Take for example The Rolling Stones. This week, they announced they'd be leaving their current deal with EMI and putting all their music into Universal. At first blush, it looked like a great steal for Universal, who locked them into a long-term multi-album deal. But when you realize that the band is well into their 60's and they haven't had a big hit record in decades, that sizeable undisclosed advance Universal is paying may not look good on balance sheets. Their last album, a soundtrack to Martin Scorsese's film about them, has only sold 100,000 copies. Mick and the boys don't earn their dough from record sales -- they are the largest grossing live band in history. None of their touring dollars will be going to Universal.
And in related news, the Stones' publishing company, Abkco, just filed a lawsuit against rapper Lil' Wayne. Lil' Wayne released his own version of the Stones song, "Play with Fire" on his latest Carter 3 album. Normally, cover tunes get a compulsory nod from writers and publishers -- if it's a straight up cover tune. But "Playing with Fire" (Lil' Wayne changed the name), is wildly obscene and the publishers and band object. What it means is that Abkco, representing the interests of the Stones and their future record label Universal, are suing Lil' Wayne and his record label, Universal. Talk about incestuous relationships!
This kind of problem occurs regularly in an industry where only a handful of companies own most of the game board. The upside is that outside law firms everywhere have an opportunity to build their client base. Universal will have to hire outside counsel to represent their interests in Lil' Wayne, and counsel to represent their interest in The Rolling Stones. It doesn't get much weirder than this.

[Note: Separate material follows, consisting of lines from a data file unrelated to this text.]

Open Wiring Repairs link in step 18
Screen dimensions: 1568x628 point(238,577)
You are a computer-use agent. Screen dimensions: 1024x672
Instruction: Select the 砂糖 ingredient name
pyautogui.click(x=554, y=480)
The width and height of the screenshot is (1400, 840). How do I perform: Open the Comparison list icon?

And, speaking of weird, it's looking like D-I-V-O-R-C-E for Sony BMG. The Financial Times reported earlier this month that the two giant labels who merged four years ago are now seeking legal separation. Apparently, Sony is offering almost a billion dollars to buy Bertlesmann out of the marriage. It was never a comfortable union. The companies merged in 2004, with the approval of the European Trade Commission. A European Court annulled the decision in 2006, following complaints by the European indie label coalition, IMPALA, based on the merger creating an unfair monopoly. Following a lengthy investigation, a higher court approved the merger. But IMPALA noted it might appeal again, and the case would then go right back to the European Courts for a new decision. Now Sony/BMG have thrown in the towel. Clearly the merger was not working. Yesterday, Sony BMG posted losses for their first fiscal quarter of 2008 for $49 million.

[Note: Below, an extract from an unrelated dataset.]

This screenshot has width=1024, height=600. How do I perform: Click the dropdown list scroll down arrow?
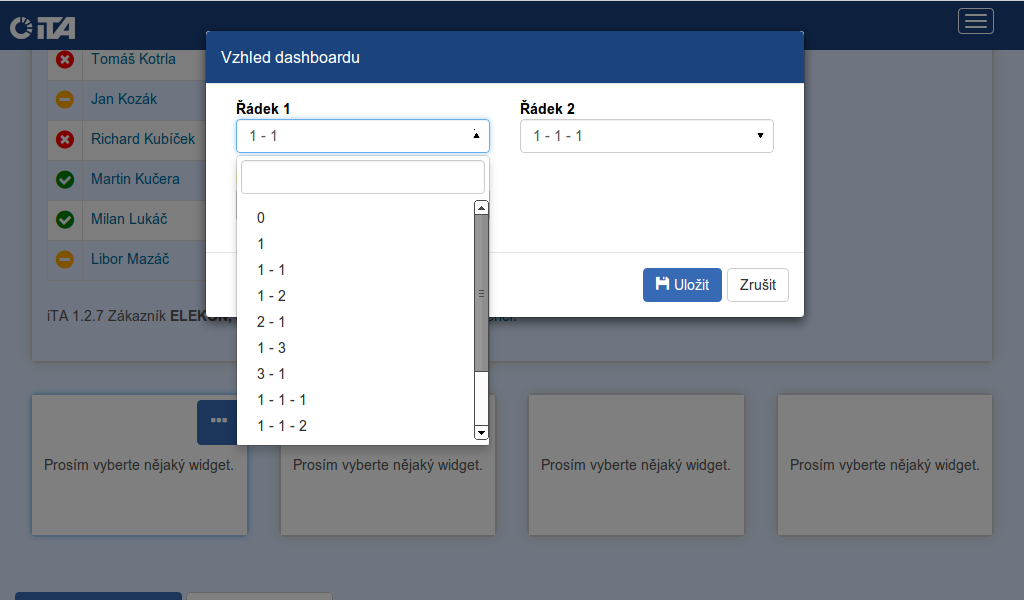click(481, 432)
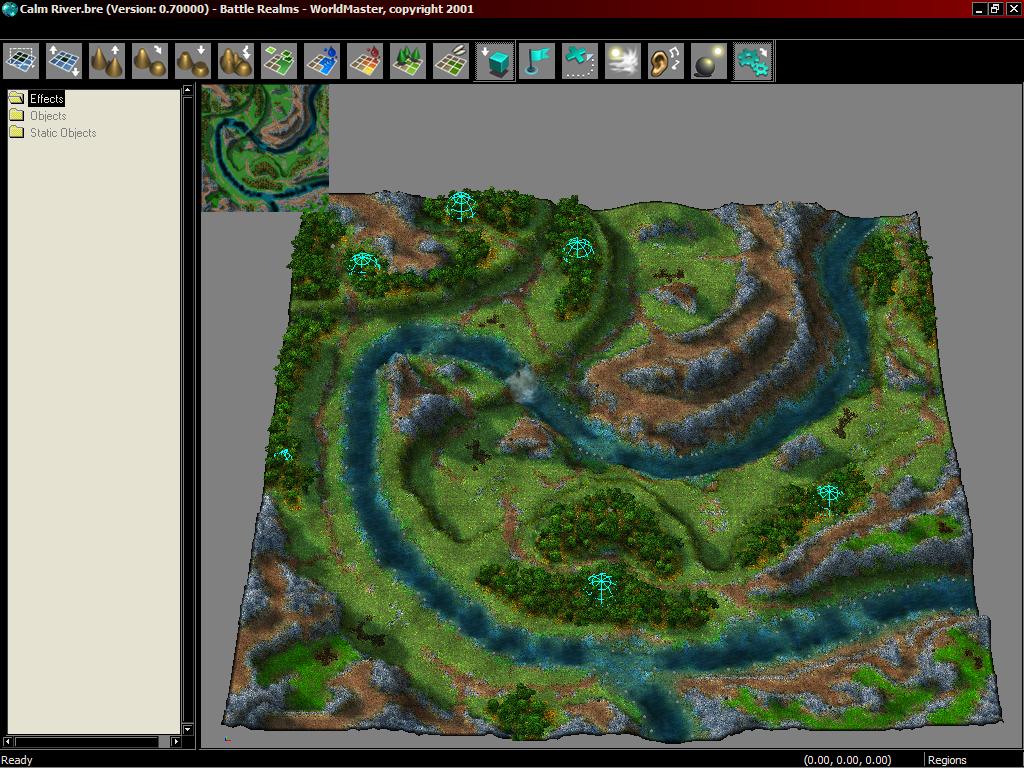Open the Objects folder

tap(47, 116)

And speaking of unfair monopolies, XM and Sirius have finally gotten the green light from the FCC to merge companies. The new company, called Sirius XM, will be announcing major changes in programming in the coming months. To all the current satellite subscribers, congratulations. This sixteen-month fight was obviously worth your efforts. To the rest of the public who vehemently objected to one company producing our content in the sky, sorry. The country deserved better.
This is Celia Hirschman for On the Beat on KCRW.